An investigation into New Party spokesman Wang Ping-chung (王炳忠) has found that China’s Taiwan Affairs Office (TAO) allegedly promised to pay Wang NT$15 million to NT$16 million (US$506,278 to US$540,030) annually for running the pro-unification propaganda Web site Fire News (燎原新聞網), the Taipei District Prosecutors’ Office said yesterday.
Wang cofounded Fire News, which Chinese student Zhou Hongxu (周泓旭) helped promote as a consultant, and allegedly used it as a platform to recruit members for an organization he was setting up for the Chinese government, the report said.
In a document titled Fire News 2015 Year-end Working Report, Zhou wrote that the Web site had received US$200,000 in funding from the TAO, of which Wang’s father “lost US$20,000.”
Photo: Liu Hsin-de, Taipei Times
The TAO, the sole financier of the Web site, promised to pay Wang every year starting this year for the operation of the Web site, which is exempted from taxes in China and can be increased if necessary, the report said.
The payment is to be claimed by Wang in Beijing and is to strictly remain that way, Zhou wrote in the Fire News log.
“There will be risks, considering that the ‘green camp’ will become the ruling party next year . The source of the funds will be shown as donations from disciples of the Chunghua Cultural and Educational Foundation of the Gods (中華文教代天協會) where Wang’s father works,” an excerpt from the log showed.
Prosecutors said that Zhou was instructed by the TAO to recruit current and retired Taiwanese military officials through Wang — an operation codenamed the “Star Fire T Project” (星火T計劃) — and was to offer various financial rewards to Wang and others, depending on the value of the contacts they introduced.
The operation was aimed at infiltrating the military through obtaining confidential information from digital networks and databases, deepening existing contacts, holding military-related events and filing academic research reports, prosecutors said.
A reward of NT$3,000 was to be offered for each contact who follows Fire News’ Facebook page, as long as the member read and “liked” at least 70 percent of its posts.
For each member who interacted with the page’s content creators at least once every two weeks for a minimum of two months, NT$5,000 was to be offered.
Rewards of NT$10,000 were to be given for securing offline meetings with contacts, with the aim of developing closer relationships and building trust by having the contact share personal information and take photographs together.
For closer two-person exchanges in which the contact opened up about their feelings regarding politics and deeply personal information, a reward of NT$50,000 was to be given, prosecutors said.
Following these encounters, Zhou, Wang and others were to report to the TAO for further instructions.
Zhou also wrote that the Web site’s content is overseen by New Party youth wing executive Hou Han-ting (侯漢廷) and produced by about five writers.
The office yesterday issued a new indictment charging Zhou with violating the National Security Act (國家安全法) and forwarded the findings to the Taiwan High Court without suggesting an extension of Zhou’s prison term.
The move came two weeks after the office’s search and arrest of Wang, Hou and two other New Party members, who were taken to the Investigation Bureau for questioning as witnesses in the case.
The questioning sparked controversy after it was found that the search warrant investigators used had not been signed by a judge.
Prosecutors in July last year charged Zhou with “colluding with an enemy of the nation to create organizations” — a violation of the National Security Act.
The Taipei District Court in September last year sentenced Zhou to 14 months in prison.
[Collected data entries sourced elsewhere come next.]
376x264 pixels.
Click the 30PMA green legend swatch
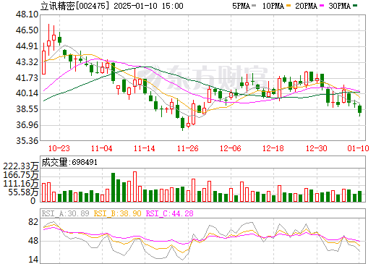pyautogui.click(x=355, y=6)
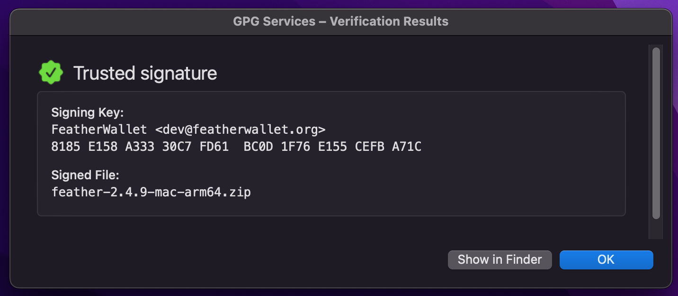Click the key fingerprint starting with 8185 E158
The image size is (678, 296).
coord(236,147)
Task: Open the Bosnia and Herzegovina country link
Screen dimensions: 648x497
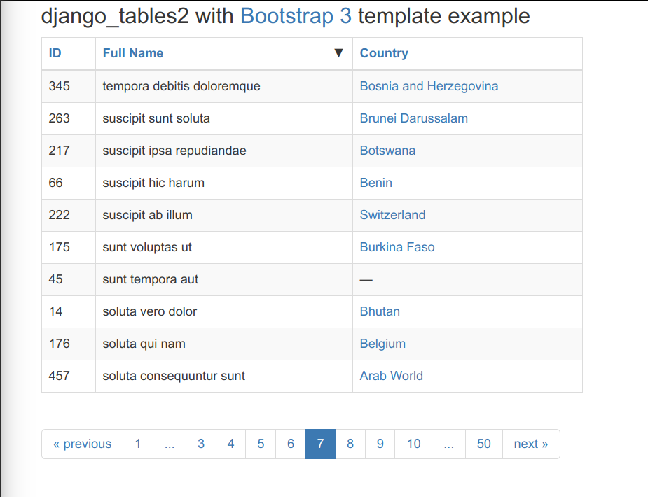Action: click(x=429, y=86)
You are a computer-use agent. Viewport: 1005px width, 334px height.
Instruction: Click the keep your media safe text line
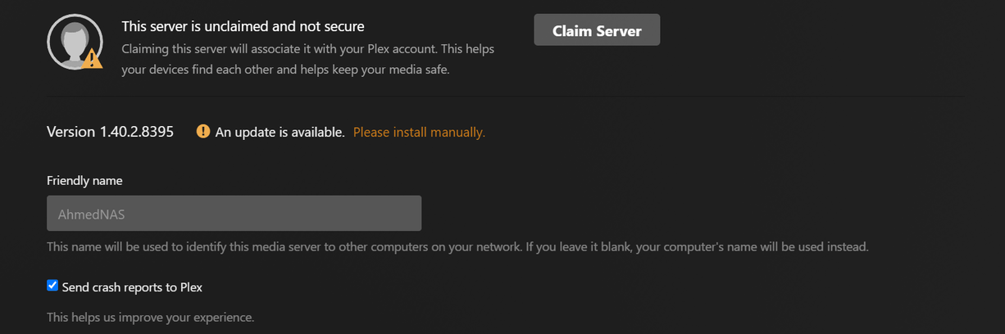(x=285, y=70)
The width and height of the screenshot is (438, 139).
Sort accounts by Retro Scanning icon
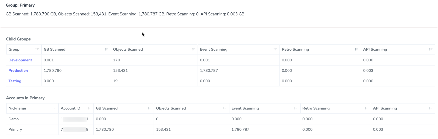click(x=366, y=108)
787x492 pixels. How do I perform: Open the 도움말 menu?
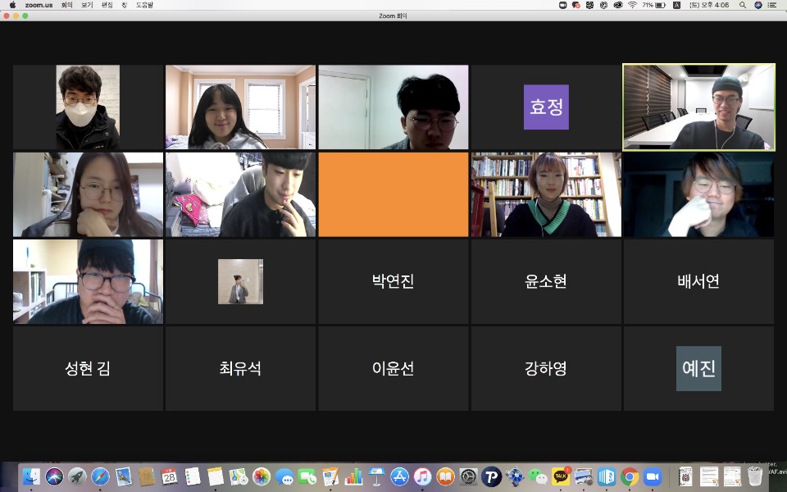145,5
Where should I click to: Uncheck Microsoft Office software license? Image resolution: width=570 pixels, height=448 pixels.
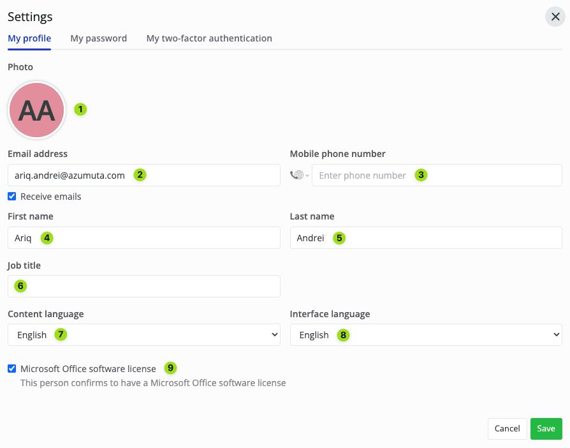(11, 368)
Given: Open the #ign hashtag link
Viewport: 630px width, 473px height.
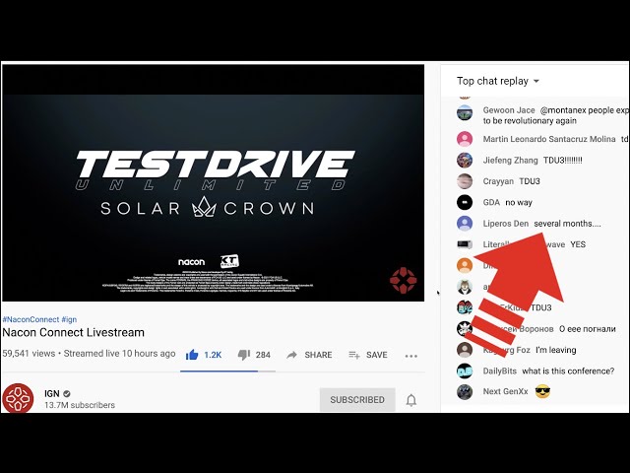Looking at the screenshot, I should pyautogui.click(x=69, y=319).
The case is being investigated by the High Court after Zhou appealed the verdict.
Zhou in September 2012 enrolled at National Chengchi University, and in July 2014 went to Shanghai, where he met a secretary at a Chinese government agency surnamed Lee (李), who invited Zhou to several banquets and allegedly promised him monetary rewards in exchange for introductions to Taiwanese politicians, military personnel, police, intelligence officers, diplomats and influential figures, the office’s report found.
Lee had allegedly planned to arrange meetings between Chinese and Taiwanese officials in China or overseas to steal classified data from Taiwanese authorities, the report said.
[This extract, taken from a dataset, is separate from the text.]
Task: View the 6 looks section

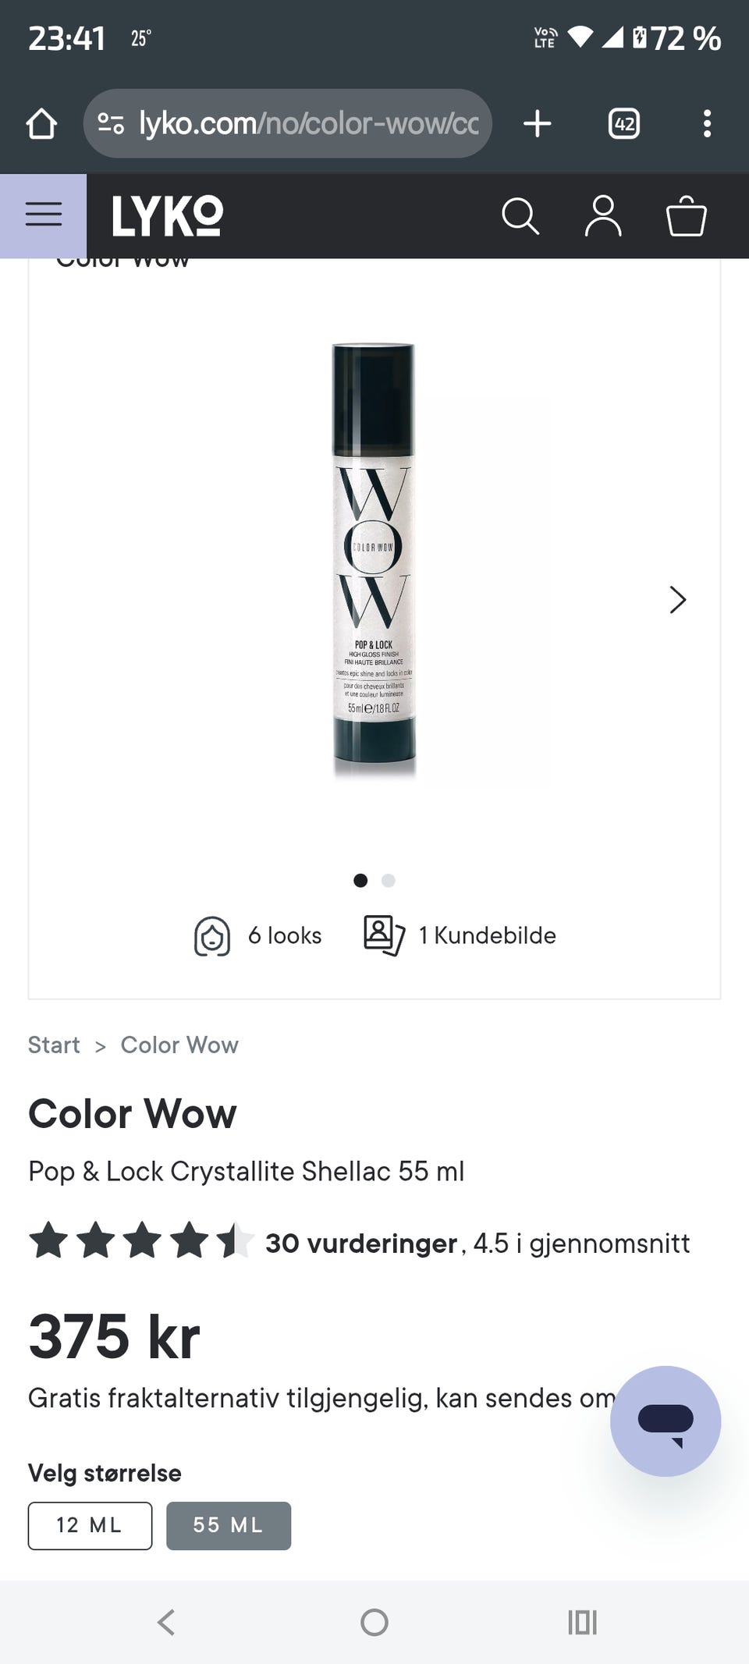Action: coord(257,935)
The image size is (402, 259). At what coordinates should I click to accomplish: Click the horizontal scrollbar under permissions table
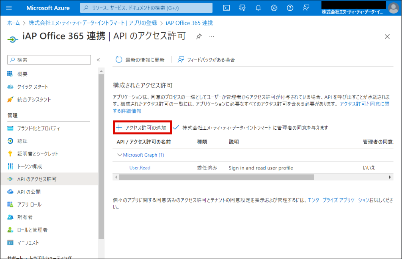(215, 177)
Zhou in turn set his sights on a nascent Taiwanese diplomat, repeatedly encouraging them to work for the Chinese government, which offers generous salaries in addition to a quarterly bonus of US$10,000, the report said.
He also allegedly encouraged the diplomat to travel to Japan and promised to introduce them to Chinese officials there, it said.
Zhou’s lobbying alarmed the diplomat, who reported Zhou, it said.
The office said that it in March last year, during a raid of Zhou’s apartment, uncovered his correspondence, which showed that Zhou had been in contact with Wang and other New Party youth wing members, with whom he exchanged political views and discussed current issues.
It said it suspected that Zhou had planned to turn the four New Party members, but since it did not have hard evidence of their involvement in Zhou’s case or leaking of confidential information, they were only summoned as witnesses.